Year Two

The Vagaries of Magic (Interlude)

Magic is a many-faceted thing. To understand the world Harry Potter lives in, the world Harry Potter creates, knowing the nature of magic is eventually necessary. Though there are many so-called "schools" of magic—transfiguration, charms, runes, and the obnoxiously nebulous "Dark Arts"—broken up into categories, those are simply arbitrary mnemonics, created for ease of learning. The origin and source of magic are a mystery as old as time, but as mankind has come to use it and manipulate it something important became apparent to the most perceptive witches and wizards.
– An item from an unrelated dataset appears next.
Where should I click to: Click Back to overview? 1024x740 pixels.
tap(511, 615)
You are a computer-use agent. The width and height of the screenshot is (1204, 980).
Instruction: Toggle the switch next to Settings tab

At its core, magic is about just two things: intent and focus. Almost any question about magic can be related to these two simple truths.

For example, why are some wizards more powerful than others? Intent and focus. Tom Riddle is an exceptionally bright and talented wizard to be sure, but his true magical force comes from the torrent of intent put into each spell. Every curse and jinx he wields has the force of every fiber of his being, poured into want and released in power.

Albus Dumbledore, his opposite in the first war, is his opposite in this sense too. Dumbledore certainly has strong latent intent as a wizard, but his real strength comes from his focus. For example, if Tom Riddle were to hastily conjure a chair, it would be adequate and possibly comfortable if he so desired. If Dumbledore did the same, the chair would be unique in every way and ornately detailed, down to the phoenixes carved into the redwood armrests and the garishly decorated padding—with no real effort on his part. It is just as he imagined it.

This is why a witch like Hermione Granger could never be a truly powerful magic user. While her inborn brilliance and focus are beyond equal in all Britain, her intent is sorely lacking. Her years of Muggle schooling and a penchant for academia made magic an intellectual exercise for her rather than a practical one. For her, learning new spells is about the fact that new knowledge was acquired and not what can be done with that knowledge.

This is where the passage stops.